• _Request_:
Please quote each of the records below verbatim, line by line.

(Records from a dataset)
<<<<
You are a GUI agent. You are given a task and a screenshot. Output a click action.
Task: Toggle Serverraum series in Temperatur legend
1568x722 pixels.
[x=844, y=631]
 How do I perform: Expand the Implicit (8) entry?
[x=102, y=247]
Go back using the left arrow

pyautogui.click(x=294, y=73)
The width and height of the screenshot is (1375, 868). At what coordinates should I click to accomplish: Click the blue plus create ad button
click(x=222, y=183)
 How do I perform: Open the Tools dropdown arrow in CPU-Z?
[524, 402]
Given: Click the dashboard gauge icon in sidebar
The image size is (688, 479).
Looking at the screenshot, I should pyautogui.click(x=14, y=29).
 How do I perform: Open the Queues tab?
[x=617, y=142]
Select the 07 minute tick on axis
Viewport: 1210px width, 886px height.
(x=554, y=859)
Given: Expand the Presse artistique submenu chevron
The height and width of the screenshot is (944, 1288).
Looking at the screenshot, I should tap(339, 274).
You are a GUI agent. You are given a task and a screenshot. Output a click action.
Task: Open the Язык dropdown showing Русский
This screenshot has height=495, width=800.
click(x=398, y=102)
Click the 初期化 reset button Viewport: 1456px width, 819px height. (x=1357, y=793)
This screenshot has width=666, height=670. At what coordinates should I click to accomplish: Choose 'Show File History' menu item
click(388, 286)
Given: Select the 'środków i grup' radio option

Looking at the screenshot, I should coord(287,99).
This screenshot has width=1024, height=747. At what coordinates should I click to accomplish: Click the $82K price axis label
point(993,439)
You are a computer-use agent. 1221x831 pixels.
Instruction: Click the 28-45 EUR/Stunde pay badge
>>>>
• _Result for this task_:
You are a GUI agent. You are given a task and a screenshot. Output a click action.
Task: Toggle Serverraum series in Temperatur legend
1568x722 pixels.
[x=844, y=631]
 How do I perform: Expand the Implicit (8) entry?
[x=102, y=247]
Go back using the left arrow

pyautogui.click(x=294, y=73)
The width and height of the screenshot is (1375, 868). At what coordinates should I click to accomplish: Click the blue plus create ad button
click(x=222, y=183)
 How do I perform: Open the Tools dropdown arrow in CPU-Z?
[524, 402]
Given: Click the dashboard gauge icon in sidebar
The image size is (688, 479).
Looking at the screenshot, I should pyautogui.click(x=14, y=29).
 How do I perform: Open the Queues tab?
[x=617, y=142]
Select the 07 minute tick on axis
Viewport: 1210px width, 886px height.
(x=554, y=859)
Given: Expand the Presse artistique submenu chevron
The height and width of the screenshot is (944, 1288).
Looking at the screenshot, I should tap(339, 274).
You are a GUI agent. You are given a task and a screenshot. Output a click action.
Task: Open the Язык dropdown showing Русский
This screenshot has height=495, width=800.
click(x=398, y=102)
Click the 初期化 reset button Viewport: 1456px width, 819px height. (x=1357, y=793)
This screenshot has width=666, height=670. At what coordinates should I click to accomplish: Choose 'Show File History' menu item
click(388, 286)
Given: Select the 'środków i grup' radio option

Looking at the screenshot, I should coord(287,99).
This screenshot has width=1024, height=747. At what coordinates should I click to accomplish: Click the $82K price axis label
point(993,439)
You are a computer-use agent. 1221x831 pixels.
Instruction: Click the 28-45 EUR/Stunde pay badge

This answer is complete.